These days, I close my eyes, sigh deeply, and summon all my strength, and enjoy one last quiet moment before I burst out with “BbbbWWWwwww!” and the associative can of “Whoop-ass” that Charles relies upon when they are out of control. It happens more often than I’d like…
A few nights ago, from the backyard I heard that all indicative I’m-having-too-much-fun cackle-laughter-giggle that BW makes when he’s doing something that he KNOWS he shouldn’t be doing.
Now that the kids have gotten older and are spending more time outside without overwhelming direct supervision (ie, hover parenting), we have become the ONE thing that Charles has always feared. THOSE neighbors.
The ones who have the kids running wild, like a pack of feral dogs. Bikes, scooters and race carts, chalk and miscellaneous toys lie haphazardly around the driveway, sidewalks, grass and occasionally in the street. Our corner of the world is the one where the concept of inside vs outside voices has no meaning. Yes, my friends, we are the circus of the neighborhood.
Thankfully, our pride has been limited to an offspring of only two, and though the numbers are small, their damage is mighty. I honestly believe that the neighbors, upon hearing their voices come to the windows to see what they’ll do next.
On this particular night, BW managed to find a portable bike pump and the pump needle for the soccer ball. Perched in one of those larger than life resin outdoor toys, he was squealing in delight at having discovered a really fun toy. One we all know as Lawn Darts.

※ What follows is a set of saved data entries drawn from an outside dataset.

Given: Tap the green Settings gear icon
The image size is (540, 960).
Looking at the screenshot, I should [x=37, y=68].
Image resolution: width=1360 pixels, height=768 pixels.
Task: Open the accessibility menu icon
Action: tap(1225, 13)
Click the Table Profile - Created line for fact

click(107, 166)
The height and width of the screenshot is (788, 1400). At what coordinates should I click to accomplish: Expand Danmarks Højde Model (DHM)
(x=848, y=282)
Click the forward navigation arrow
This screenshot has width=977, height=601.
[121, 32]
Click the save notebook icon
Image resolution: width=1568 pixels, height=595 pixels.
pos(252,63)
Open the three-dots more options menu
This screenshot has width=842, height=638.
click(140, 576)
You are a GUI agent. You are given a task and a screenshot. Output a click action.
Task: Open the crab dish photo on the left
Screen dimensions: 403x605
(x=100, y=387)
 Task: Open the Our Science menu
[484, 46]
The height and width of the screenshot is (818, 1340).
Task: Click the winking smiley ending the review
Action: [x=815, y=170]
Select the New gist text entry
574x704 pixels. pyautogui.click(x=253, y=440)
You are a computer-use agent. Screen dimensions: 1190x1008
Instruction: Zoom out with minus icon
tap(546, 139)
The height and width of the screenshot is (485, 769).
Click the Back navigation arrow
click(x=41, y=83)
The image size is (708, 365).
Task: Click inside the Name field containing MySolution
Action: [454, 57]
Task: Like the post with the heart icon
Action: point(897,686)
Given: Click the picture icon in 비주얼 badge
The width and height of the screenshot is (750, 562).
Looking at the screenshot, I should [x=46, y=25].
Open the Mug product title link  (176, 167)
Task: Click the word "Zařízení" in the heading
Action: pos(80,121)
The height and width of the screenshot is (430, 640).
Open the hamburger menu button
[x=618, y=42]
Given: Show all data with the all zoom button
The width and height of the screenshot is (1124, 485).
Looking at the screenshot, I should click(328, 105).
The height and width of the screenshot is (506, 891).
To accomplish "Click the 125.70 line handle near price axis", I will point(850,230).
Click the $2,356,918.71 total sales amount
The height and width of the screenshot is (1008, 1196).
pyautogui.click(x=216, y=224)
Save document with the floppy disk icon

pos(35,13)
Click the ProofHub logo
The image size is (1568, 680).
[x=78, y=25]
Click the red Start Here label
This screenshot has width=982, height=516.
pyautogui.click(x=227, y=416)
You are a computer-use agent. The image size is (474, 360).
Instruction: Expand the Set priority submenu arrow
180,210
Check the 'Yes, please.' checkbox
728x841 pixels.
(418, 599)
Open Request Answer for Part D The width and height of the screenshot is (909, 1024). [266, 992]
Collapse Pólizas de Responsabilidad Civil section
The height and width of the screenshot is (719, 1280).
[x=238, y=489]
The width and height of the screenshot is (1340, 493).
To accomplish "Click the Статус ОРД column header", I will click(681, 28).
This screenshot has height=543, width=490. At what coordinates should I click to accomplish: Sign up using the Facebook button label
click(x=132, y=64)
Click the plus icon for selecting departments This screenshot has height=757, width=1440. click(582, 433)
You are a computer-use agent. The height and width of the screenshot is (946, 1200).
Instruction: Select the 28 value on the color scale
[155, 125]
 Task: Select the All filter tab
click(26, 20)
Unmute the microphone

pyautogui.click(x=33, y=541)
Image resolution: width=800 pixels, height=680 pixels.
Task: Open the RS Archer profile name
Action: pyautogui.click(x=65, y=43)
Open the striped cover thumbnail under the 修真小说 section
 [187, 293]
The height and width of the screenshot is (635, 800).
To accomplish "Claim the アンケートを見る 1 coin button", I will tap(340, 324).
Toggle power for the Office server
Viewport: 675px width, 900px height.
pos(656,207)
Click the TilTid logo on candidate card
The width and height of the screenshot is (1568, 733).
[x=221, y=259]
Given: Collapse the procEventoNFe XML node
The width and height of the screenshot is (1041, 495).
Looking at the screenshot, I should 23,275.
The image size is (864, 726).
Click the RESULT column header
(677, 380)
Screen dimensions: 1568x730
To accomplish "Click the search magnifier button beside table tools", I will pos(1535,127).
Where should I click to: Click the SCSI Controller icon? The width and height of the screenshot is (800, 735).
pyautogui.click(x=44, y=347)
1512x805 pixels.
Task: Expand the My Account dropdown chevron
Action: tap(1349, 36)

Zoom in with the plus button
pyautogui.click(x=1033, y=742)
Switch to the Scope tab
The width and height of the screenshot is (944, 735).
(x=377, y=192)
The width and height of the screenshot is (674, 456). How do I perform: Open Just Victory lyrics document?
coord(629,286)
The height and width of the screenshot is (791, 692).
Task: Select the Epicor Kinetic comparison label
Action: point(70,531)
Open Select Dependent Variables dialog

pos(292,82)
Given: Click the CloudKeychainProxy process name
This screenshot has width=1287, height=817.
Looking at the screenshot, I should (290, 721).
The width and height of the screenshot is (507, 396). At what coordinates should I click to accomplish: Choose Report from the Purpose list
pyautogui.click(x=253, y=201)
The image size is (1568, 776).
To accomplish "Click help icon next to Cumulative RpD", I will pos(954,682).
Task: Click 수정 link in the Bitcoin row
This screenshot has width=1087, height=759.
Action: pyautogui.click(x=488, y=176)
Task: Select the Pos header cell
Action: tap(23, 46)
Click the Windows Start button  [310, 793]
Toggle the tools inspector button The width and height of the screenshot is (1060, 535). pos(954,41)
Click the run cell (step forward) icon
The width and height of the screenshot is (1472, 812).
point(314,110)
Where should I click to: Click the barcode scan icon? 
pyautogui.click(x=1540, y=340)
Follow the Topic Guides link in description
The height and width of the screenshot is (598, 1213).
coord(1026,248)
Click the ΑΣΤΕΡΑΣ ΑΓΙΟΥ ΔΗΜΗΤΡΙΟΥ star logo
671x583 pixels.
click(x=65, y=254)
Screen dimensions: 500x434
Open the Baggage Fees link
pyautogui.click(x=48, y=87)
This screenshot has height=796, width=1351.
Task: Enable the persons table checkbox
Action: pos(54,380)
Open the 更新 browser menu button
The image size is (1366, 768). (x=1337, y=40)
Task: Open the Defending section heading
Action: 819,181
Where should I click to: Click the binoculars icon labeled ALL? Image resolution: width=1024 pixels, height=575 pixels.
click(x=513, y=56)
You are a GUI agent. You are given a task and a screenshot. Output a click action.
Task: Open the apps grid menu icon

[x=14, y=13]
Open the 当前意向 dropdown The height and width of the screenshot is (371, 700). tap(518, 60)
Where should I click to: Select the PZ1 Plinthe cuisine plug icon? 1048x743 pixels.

Yes, my friends. Lawn darts. The metal tipped lawn toy that we had so much fun playing with in our own time that they were banned in 1988 because they were found to cause serious or fatal injuries. Considering the contraption he’d put together, the Lawn Darts of our generation were much safer as those metal tips had a large enough circumference that skin had a chance to resist being punctured. Not so with a ball pump needle.
Thankfully I caught him before he’d had a chance to improve his aim enough to actually hit the dog, who was lying in the grass – attempting to get one last nap in before going to bed for the night.
My liver and my nerves are going to need a vacation after the next 10 weeks. August 17th is the first day of school in our corner of the world and I am counting down the days!